◆ EXERCISE MATERIAL ◆
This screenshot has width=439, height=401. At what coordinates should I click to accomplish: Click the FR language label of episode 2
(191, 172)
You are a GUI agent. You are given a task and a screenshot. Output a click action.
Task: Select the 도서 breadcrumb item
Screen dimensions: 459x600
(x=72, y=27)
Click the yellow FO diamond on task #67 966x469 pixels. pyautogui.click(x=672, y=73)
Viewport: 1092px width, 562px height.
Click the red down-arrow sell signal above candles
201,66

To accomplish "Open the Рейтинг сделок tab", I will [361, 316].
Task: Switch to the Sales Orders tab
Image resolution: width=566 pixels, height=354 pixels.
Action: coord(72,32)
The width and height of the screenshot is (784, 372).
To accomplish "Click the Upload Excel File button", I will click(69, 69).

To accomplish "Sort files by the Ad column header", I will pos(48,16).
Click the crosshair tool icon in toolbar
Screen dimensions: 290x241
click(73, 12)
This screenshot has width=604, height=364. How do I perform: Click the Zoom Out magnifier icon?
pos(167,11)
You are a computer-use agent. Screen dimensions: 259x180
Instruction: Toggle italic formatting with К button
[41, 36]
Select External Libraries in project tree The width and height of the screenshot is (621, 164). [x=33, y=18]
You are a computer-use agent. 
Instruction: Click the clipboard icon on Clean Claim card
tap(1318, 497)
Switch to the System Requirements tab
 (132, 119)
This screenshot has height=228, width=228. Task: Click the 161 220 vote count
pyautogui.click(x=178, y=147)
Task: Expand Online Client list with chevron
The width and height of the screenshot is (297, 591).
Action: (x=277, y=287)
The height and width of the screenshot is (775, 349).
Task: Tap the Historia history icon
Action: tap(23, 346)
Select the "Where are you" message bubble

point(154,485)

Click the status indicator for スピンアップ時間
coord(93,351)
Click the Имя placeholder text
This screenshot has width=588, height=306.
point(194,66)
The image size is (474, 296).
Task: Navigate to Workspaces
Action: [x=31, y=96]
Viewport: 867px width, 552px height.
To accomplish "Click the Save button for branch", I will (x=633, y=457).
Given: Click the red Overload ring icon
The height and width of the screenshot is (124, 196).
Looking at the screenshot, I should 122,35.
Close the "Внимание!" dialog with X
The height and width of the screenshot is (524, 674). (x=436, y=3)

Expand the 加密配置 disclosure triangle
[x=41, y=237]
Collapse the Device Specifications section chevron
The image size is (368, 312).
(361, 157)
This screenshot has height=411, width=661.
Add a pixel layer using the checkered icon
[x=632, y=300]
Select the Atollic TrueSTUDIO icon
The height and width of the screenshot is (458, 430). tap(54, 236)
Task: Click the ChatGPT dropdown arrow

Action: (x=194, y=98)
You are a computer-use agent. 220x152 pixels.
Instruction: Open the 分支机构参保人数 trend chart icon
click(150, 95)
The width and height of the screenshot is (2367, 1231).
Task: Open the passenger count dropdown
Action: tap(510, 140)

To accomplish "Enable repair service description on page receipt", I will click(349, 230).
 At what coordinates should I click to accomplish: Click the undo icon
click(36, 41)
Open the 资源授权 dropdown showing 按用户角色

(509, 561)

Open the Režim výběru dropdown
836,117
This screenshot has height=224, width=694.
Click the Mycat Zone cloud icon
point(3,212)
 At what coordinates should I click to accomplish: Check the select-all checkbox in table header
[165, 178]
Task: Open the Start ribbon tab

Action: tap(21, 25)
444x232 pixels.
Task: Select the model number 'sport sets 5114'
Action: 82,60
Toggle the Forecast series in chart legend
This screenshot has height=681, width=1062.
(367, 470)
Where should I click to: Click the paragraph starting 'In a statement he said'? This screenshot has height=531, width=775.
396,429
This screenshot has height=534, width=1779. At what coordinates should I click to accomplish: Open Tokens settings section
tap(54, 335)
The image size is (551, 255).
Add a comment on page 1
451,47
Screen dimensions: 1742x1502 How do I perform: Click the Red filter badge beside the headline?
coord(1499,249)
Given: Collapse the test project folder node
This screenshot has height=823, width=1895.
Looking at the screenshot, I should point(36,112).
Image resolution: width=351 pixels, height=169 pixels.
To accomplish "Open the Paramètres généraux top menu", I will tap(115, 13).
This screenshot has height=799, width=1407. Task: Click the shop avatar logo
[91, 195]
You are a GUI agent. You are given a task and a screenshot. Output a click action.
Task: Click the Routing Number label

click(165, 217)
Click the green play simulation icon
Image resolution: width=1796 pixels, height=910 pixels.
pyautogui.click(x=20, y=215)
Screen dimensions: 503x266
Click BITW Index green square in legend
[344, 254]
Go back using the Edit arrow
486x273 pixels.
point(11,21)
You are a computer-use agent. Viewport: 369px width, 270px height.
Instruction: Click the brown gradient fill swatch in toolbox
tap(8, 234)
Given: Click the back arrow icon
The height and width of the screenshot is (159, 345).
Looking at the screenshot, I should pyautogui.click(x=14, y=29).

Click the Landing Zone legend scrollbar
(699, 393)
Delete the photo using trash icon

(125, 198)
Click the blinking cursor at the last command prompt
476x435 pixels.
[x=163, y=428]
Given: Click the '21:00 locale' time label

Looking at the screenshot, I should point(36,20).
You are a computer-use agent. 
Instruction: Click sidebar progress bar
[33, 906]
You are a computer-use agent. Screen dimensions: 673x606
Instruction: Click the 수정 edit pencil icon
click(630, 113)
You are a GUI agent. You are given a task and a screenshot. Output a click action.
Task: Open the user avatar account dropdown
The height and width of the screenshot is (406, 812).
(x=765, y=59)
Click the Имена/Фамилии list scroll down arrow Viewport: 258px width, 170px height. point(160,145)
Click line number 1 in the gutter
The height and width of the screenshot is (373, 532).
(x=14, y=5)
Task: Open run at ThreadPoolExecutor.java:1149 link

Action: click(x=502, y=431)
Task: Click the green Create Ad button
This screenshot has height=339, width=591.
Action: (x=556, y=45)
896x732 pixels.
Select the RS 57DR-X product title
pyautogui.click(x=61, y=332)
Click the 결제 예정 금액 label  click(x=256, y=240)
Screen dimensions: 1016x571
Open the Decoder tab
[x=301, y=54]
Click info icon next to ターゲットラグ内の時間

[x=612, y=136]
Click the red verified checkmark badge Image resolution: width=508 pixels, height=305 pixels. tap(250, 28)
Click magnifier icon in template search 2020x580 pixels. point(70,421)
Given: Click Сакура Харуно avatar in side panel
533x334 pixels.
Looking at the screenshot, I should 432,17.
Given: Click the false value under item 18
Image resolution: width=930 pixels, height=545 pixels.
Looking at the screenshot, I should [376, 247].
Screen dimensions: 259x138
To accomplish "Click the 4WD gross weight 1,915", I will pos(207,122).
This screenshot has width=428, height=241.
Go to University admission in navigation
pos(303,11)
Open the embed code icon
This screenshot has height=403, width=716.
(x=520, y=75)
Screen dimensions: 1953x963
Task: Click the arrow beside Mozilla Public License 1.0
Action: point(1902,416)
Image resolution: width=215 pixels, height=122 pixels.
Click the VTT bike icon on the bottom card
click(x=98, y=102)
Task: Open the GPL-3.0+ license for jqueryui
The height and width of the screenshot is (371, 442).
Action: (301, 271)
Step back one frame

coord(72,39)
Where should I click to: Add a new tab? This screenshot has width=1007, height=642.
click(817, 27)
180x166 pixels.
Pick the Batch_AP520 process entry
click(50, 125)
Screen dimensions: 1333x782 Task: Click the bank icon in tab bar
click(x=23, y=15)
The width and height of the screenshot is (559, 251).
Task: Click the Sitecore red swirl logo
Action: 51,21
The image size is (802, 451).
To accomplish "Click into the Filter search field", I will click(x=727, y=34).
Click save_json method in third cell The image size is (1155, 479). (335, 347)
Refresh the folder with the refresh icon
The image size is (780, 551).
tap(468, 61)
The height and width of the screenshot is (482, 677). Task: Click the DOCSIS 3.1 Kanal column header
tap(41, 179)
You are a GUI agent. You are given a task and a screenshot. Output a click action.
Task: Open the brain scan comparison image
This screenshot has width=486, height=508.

◆ TO BE DONE ◆
From the listing above, keep only the lines that contain the word "will" and copy each one out in full.

◆ RESULT OF THE TASK ◆
To accomplish "Open the Рейтинг сделок tab", I will [361, 316].
To accomplish "Click the Upload Excel File button", I will click(69, 69).
To accomplish "Sort files by the Ad column header", I will pos(48,16).
To accomplish "Click the Save button for branch", I will (x=633, y=457).
To accomplish "Enable repair service description on page receipt", I will click(349, 230).
To accomplish "Open the Paramètres généraux top menu", I will tap(115, 13).
To accomplish "Click the 4WD gross weight 1,915", I will pos(207,122).
To accomplish "Click into the Filter search field", I will click(x=727, y=34).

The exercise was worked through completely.